**The task**
Exact reproduction is required for all entries.

**Saved data entries**

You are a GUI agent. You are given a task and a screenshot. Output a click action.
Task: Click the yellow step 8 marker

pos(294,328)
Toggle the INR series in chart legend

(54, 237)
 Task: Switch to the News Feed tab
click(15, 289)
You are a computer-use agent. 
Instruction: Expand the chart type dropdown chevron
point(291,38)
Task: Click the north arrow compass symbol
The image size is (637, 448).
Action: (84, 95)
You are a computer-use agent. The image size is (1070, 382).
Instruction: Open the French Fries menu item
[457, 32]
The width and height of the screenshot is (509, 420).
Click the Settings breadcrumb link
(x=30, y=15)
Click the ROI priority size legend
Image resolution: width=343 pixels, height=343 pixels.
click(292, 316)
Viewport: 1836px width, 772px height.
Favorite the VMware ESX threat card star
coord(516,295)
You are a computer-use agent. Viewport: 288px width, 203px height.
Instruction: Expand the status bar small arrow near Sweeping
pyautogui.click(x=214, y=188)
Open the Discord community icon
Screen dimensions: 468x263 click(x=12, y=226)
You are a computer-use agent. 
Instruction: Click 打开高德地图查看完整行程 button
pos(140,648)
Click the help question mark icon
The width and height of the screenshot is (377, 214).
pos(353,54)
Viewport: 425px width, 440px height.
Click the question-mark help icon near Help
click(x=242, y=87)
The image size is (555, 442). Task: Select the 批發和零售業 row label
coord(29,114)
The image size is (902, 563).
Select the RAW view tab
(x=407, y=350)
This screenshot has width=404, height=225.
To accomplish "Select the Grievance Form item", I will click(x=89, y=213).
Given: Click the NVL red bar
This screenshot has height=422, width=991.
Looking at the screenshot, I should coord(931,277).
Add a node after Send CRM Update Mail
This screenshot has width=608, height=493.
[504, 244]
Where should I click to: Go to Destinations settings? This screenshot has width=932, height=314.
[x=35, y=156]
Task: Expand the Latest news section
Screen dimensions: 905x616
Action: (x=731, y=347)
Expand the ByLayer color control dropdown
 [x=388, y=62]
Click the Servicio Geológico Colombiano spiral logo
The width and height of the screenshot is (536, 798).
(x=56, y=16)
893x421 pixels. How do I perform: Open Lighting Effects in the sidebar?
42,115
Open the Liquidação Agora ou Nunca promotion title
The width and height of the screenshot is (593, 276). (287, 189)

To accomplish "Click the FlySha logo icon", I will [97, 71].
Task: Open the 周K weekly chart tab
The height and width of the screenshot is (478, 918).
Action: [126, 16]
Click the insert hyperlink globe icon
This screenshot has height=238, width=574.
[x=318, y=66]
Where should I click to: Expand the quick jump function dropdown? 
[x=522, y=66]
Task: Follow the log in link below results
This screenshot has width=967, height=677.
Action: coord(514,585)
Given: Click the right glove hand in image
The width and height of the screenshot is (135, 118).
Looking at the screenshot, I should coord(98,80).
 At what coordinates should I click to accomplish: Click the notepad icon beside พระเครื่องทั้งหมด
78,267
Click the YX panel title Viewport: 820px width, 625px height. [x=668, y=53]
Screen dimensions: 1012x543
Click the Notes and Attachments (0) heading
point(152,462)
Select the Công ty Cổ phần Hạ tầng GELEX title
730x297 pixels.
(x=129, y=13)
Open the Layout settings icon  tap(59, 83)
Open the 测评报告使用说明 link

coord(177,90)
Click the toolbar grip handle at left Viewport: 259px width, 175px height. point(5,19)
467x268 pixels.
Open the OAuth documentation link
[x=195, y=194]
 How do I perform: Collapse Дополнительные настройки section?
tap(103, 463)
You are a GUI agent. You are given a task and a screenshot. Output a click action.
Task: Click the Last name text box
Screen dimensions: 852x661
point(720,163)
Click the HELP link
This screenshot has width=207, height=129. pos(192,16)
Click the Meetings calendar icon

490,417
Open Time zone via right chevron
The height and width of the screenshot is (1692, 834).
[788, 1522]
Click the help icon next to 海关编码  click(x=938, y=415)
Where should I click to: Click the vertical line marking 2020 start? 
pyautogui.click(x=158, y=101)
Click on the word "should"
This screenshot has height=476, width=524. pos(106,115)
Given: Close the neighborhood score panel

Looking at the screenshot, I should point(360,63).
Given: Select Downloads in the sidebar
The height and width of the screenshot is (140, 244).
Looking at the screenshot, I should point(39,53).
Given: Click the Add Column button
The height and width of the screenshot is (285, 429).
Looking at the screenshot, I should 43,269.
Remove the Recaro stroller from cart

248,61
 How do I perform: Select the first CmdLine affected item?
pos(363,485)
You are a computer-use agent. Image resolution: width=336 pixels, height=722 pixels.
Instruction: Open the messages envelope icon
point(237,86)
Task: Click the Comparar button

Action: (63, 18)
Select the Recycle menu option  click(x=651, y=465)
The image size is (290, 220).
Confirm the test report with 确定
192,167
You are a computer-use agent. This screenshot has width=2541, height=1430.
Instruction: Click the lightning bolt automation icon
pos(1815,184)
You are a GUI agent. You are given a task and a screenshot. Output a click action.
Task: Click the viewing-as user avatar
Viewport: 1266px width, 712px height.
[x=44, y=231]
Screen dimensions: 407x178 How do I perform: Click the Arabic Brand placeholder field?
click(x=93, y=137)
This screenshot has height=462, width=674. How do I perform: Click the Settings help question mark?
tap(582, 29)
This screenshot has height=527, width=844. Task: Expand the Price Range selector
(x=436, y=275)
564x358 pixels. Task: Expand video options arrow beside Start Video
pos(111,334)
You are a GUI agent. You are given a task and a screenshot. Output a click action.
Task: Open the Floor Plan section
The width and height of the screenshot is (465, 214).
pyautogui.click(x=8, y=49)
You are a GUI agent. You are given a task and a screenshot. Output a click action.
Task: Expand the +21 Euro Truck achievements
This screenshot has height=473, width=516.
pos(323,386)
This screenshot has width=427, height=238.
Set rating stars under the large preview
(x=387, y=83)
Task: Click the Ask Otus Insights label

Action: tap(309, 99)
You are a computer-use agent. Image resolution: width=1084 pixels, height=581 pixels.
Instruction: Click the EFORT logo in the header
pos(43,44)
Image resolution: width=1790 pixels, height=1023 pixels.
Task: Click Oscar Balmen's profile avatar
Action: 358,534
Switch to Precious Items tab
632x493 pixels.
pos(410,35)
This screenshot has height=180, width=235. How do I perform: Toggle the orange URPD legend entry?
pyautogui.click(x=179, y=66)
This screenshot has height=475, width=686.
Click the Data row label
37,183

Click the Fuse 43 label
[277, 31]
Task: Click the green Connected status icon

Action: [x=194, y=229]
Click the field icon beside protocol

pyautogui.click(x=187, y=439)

**Result for this task**
You are a GUI agent. You are given a task and a screenshot. Output a click action.
Task: Click the yellow step 8 marker

pos(294,328)
Toggle the INR series in chart legend

(54, 237)
 Task: Switch to the News Feed tab
click(15, 289)
You are a computer-use agent. 
Instruction: Expand the chart type dropdown chevron
point(291,38)
Task: Click the north arrow compass symbol
The image size is (637, 448).
Action: (84, 95)
You are a computer-use agent. The image size is (1070, 382).
Instruction: Open the French Fries menu item
[457, 32]
The width and height of the screenshot is (509, 420).
Click the Settings breadcrumb link
(x=30, y=15)
Click the ROI priority size legend
Image resolution: width=343 pixels, height=343 pixels.
click(292, 316)
Viewport: 1836px width, 772px height.
Favorite the VMware ESX threat card star
coord(516,295)
You are a computer-use agent. Viewport: 288px width, 203px height.
Instruction: Expand the status bar small arrow near Sweeping
pyautogui.click(x=214, y=188)
Open the Discord community icon
Screen dimensions: 468x263 click(x=12, y=226)
You are a computer-use agent. 
Instruction: Click 打开高德地图查看完整行程 button
pos(140,648)
Click the help question mark icon
The width and height of the screenshot is (377, 214).
pos(353,54)
Viewport: 425px width, 440px height.
Click the question-mark help icon near Help
click(x=242, y=87)
The image size is (555, 442). Task: Select the 批發和零售業 row label
coord(29,114)
The image size is (902, 563).
Select the RAW view tab
(x=407, y=350)
This screenshot has width=404, height=225.
To accomplish "Select the Grievance Form item", I will click(x=89, y=213).
Given: Click the NVL red bar
This screenshot has height=422, width=991.
Looking at the screenshot, I should coord(931,277).
Add a node after Send CRM Update Mail
This screenshot has width=608, height=493.
[504, 244]
Where should I click to: Go to Destinations settings? This screenshot has width=932, height=314.
[x=35, y=156]
Task: Expand the Latest news section
Screen dimensions: 905x616
Action: (x=731, y=347)
Expand the ByLayer color control dropdown
 [x=388, y=62]
Click the Servicio Geológico Colombiano spiral logo
The width and height of the screenshot is (536, 798).
(x=56, y=16)
893x421 pixels. How do I perform: Open Lighting Effects in the sidebar?
42,115
Open the Liquidação Agora ou Nunca promotion title
The width and height of the screenshot is (593, 276). (287, 189)

To accomplish "Click the FlySha logo icon", I will [97, 71].
Task: Open the 周K weekly chart tab
The height and width of the screenshot is (478, 918).
Action: [126, 16]
Click the insert hyperlink globe icon
This screenshot has height=238, width=574.
[x=318, y=66]
Where should I click to: Expand the quick jump function dropdown? 
[x=522, y=66]
Task: Follow the log in link below results
This screenshot has width=967, height=677.
Action: coord(514,585)
Given: Click the right glove hand in image
The width and height of the screenshot is (135, 118).
Looking at the screenshot, I should coord(98,80).
 At what coordinates should I click to accomplish: Click the notepad icon beside พระเครื่องทั้งหมด
78,267
Click the YX panel title Viewport: 820px width, 625px height. [x=668, y=53]
Screen dimensions: 1012x543
Click the Notes and Attachments (0) heading
point(152,462)
Select the Công ty Cổ phần Hạ tầng GELEX title
730x297 pixels.
(x=129, y=13)
Open the Layout settings icon  tap(59, 83)
Open the 测评报告使用说明 link

coord(177,90)
Click the toolbar grip handle at left Viewport: 259px width, 175px height. point(5,19)
467x268 pixels.
Open the OAuth documentation link
[x=195, y=194]
 How do I perform: Collapse Дополнительные настройки section?
tap(103, 463)
You are a GUI agent. You are given a task and a screenshot. Output a click action.
Task: Click the Last name text box
Screen dimensions: 852x661
point(720,163)
Click the HELP link
This screenshot has width=207, height=129. pos(192,16)
Click the Meetings calendar icon

490,417
Open Time zone via right chevron
The height and width of the screenshot is (1692, 834).
[788, 1522]
Click the help icon next to 海关编码  click(x=938, y=415)
Where should I click to: Click the vertical line marking 2020 start? 
pyautogui.click(x=158, y=101)
Click on the word "should"
This screenshot has height=476, width=524. pos(106,115)
Given: Close the neighborhood score panel

Looking at the screenshot, I should point(360,63).
Given: Select Downloads in the sidebar
The height and width of the screenshot is (140, 244).
Looking at the screenshot, I should point(39,53).
Given: Click the Add Column button
The height and width of the screenshot is (285, 429).
Looking at the screenshot, I should 43,269.
Remove the Recaro stroller from cart

248,61
 How do I perform: Select the first CmdLine affected item?
pos(363,485)
You are a computer-use agent. Image resolution: width=336 pixels, height=722 pixels.
Instruction: Open the messages envelope icon
point(237,86)
Task: Click the Comparar button

Action: (63, 18)
Select the Recycle menu option  click(x=651, y=465)
The image size is (290, 220).
Confirm the test report with 确定
192,167
You are a computer-use agent. This screenshot has width=2541, height=1430.
Instruction: Click the lightning bolt automation icon
pos(1815,184)
You are a GUI agent. You are given a task and a screenshot. Output a click action.
Task: Click the viewing-as user avatar
Viewport: 1266px width, 712px height.
[x=44, y=231]
Screen dimensions: 407x178 How do I perform: Click the Arabic Brand placeholder field?
click(x=93, y=137)
This screenshot has height=462, width=674. How do I perform: Click the Settings help question mark?
tap(582, 29)
This screenshot has height=527, width=844. Task: Expand the Price Range selector
(x=436, y=275)
564x358 pixels. Task: Expand video options arrow beside Start Video
pos(111,334)
You are a GUI agent. You are given a task and a screenshot. Output a click action.
Task: Open the Floor Plan section
The width and height of the screenshot is (465, 214).
pyautogui.click(x=8, y=49)
You are a GUI agent. You are given a task and a screenshot. Output a click action.
Task: Expand the +21 Euro Truck achievements
This screenshot has height=473, width=516.
pos(323,386)
This screenshot has width=427, height=238.
Set rating stars under the large preview
(x=387, y=83)
Task: Click the Ask Otus Insights label

Action: tap(309, 99)
You are a computer-use agent. Image resolution: width=1084 pixels, height=581 pixels.
Instruction: Click the EFORT logo in the header
pos(43,44)
Image resolution: width=1790 pixels, height=1023 pixels.
Task: Click Oscar Balmen's profile avatar
Action: 358,534
Switch to Precious Items tab
632x493 pixels.
pos(410,35)
This screenshot has height=180, width=235. How do I perform: Toggle the orange URPD legend entry?
pyautogui.click(x=179, y=66)
This screenshot has height=475, width=686.
Click the Data row label
37,183

Click the Fuse 43 label
[277, 31]
Task: Click the green Connected status icon

Action: [x=194, y=229]
Click the field icon beside protocol

pyautogui.click(x=187, y=439)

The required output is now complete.